▶ [Requirement]: Exact copies of all the entries are required, and no pictures should appear in them.

Start of Data for this task

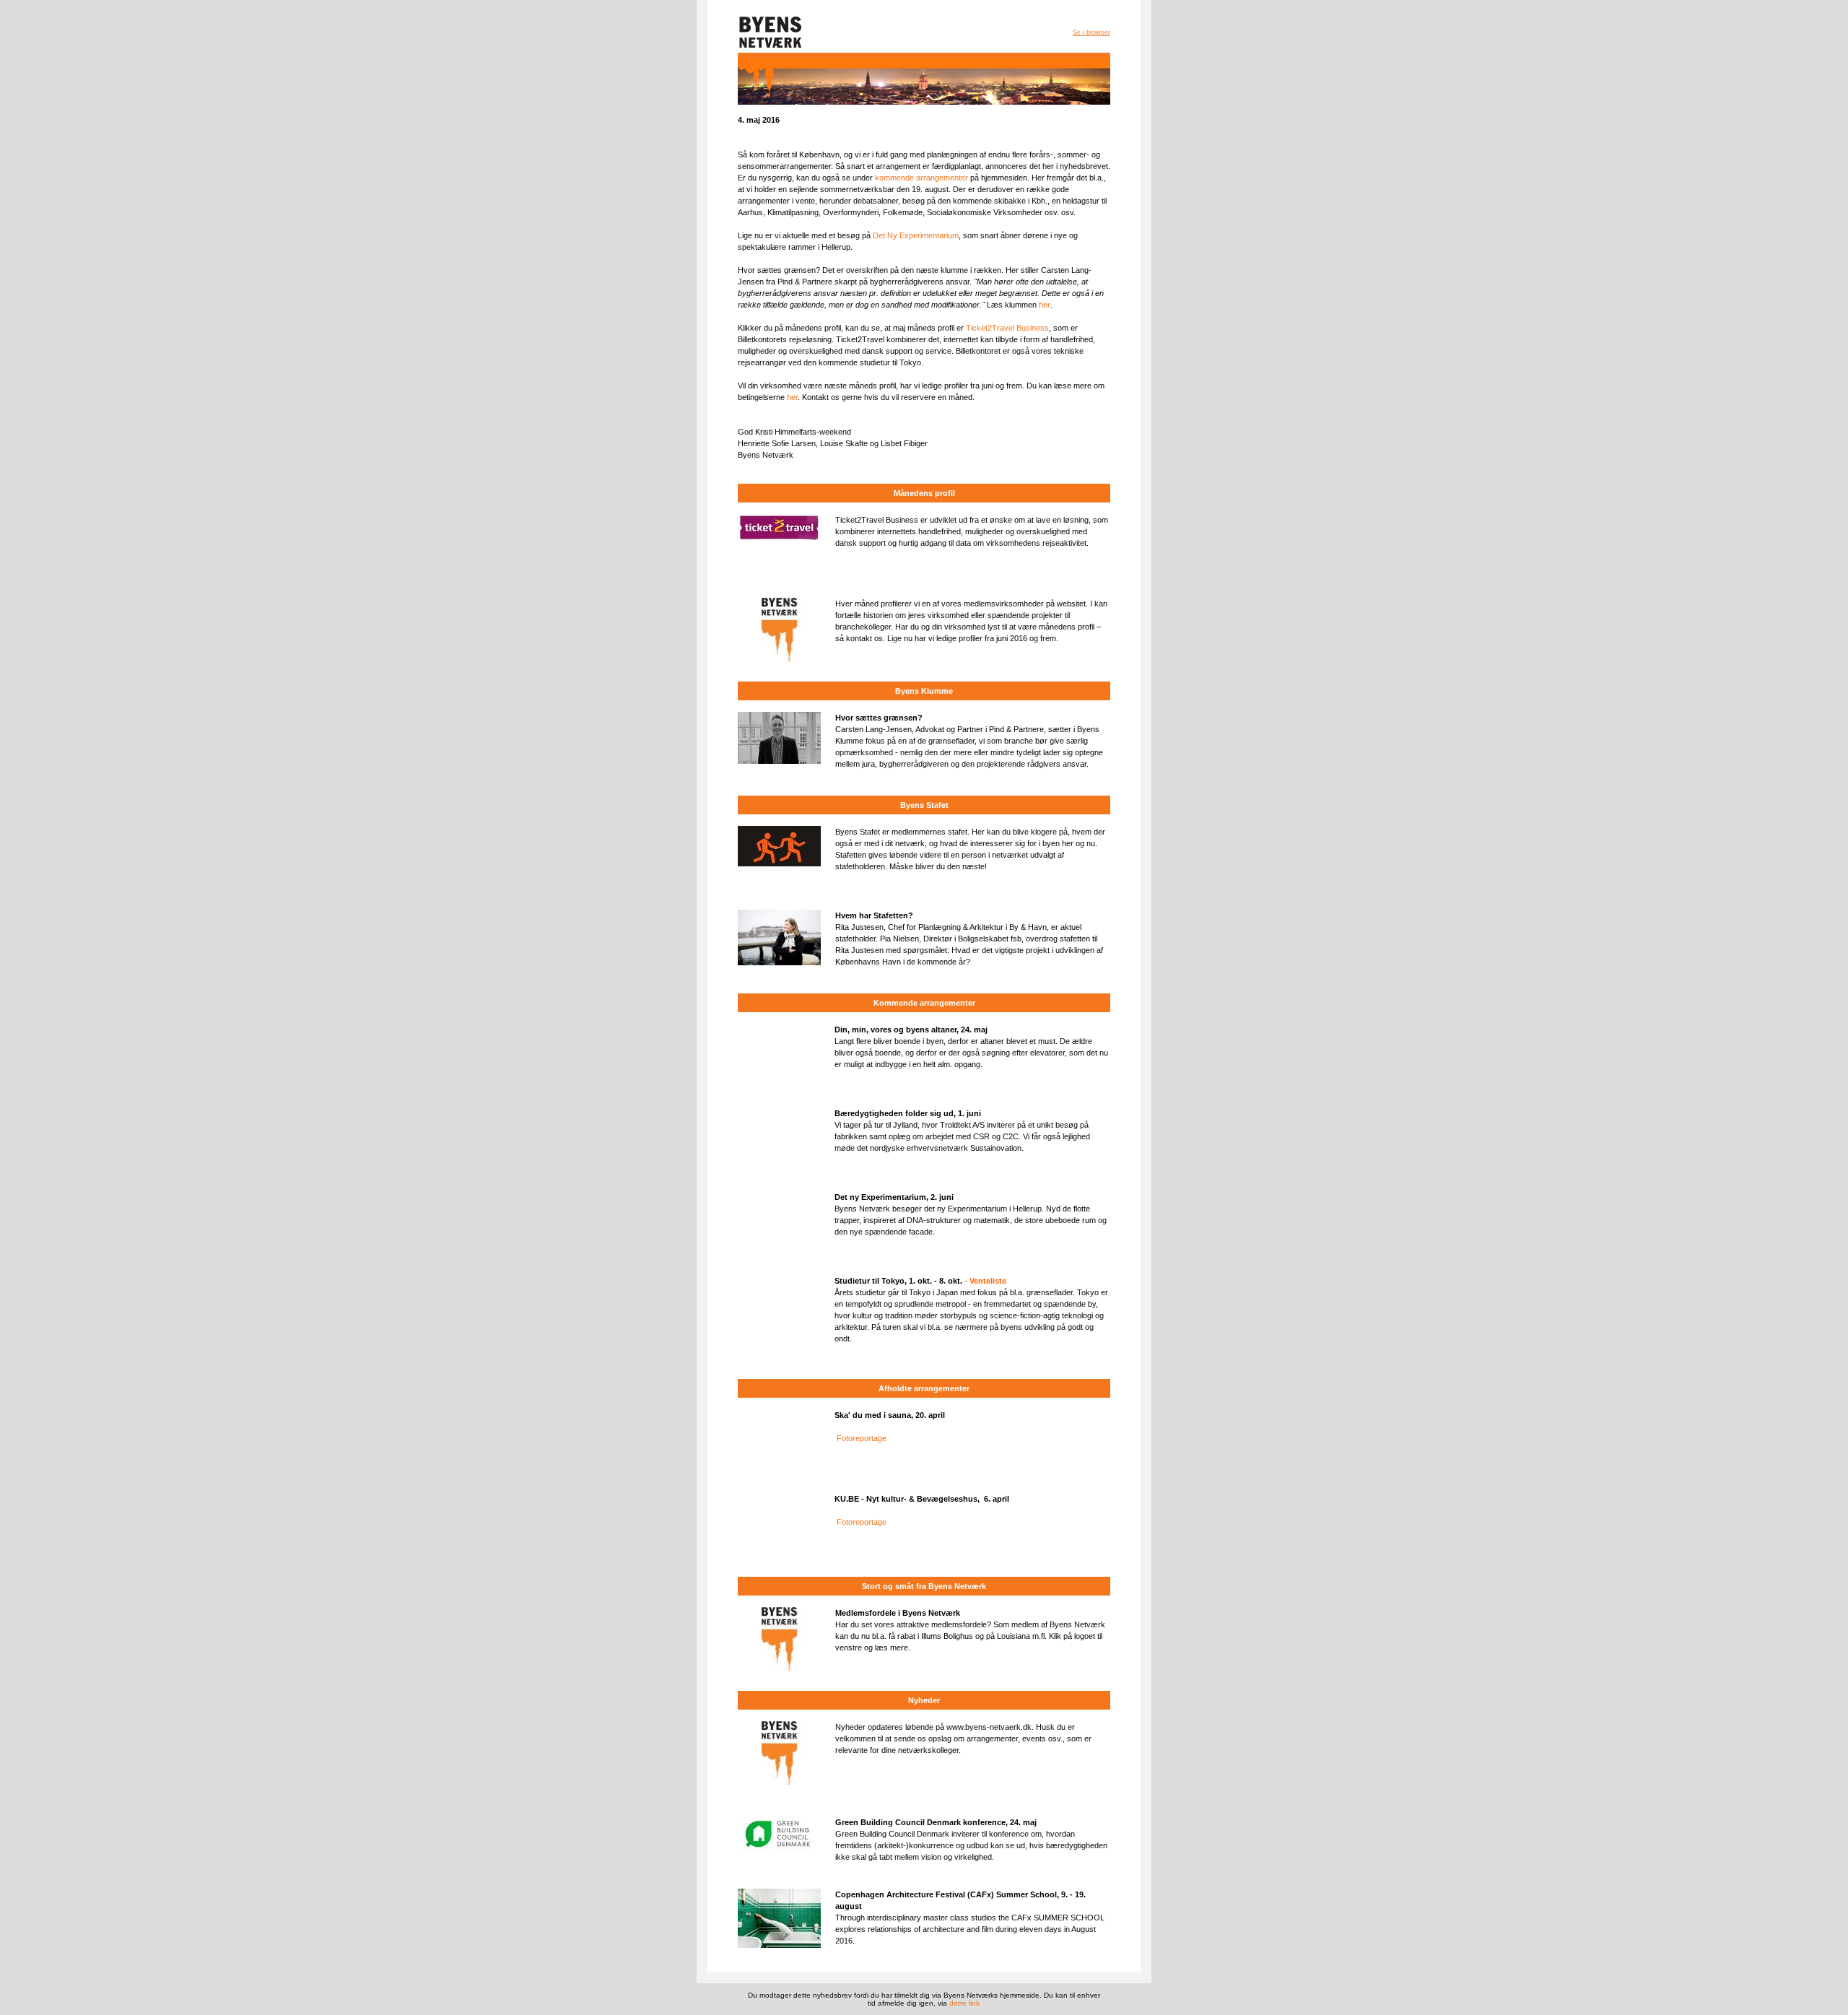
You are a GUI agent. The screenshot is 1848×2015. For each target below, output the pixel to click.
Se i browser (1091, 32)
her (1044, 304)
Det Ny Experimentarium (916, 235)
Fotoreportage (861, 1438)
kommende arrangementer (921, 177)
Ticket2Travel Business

End of Data for this task

▶ [Written answer]:
You are a GUI agent. The screenshot is 1848×2015. For each target below, output the pixel to click.
Se i browser (1091, 32)
her (1044, 304)
Det Ny Experimentarium (916, 235)
Fotoreportage (861, 1438)
kommende arrangementer (921, 177)
Ticket2Travel Business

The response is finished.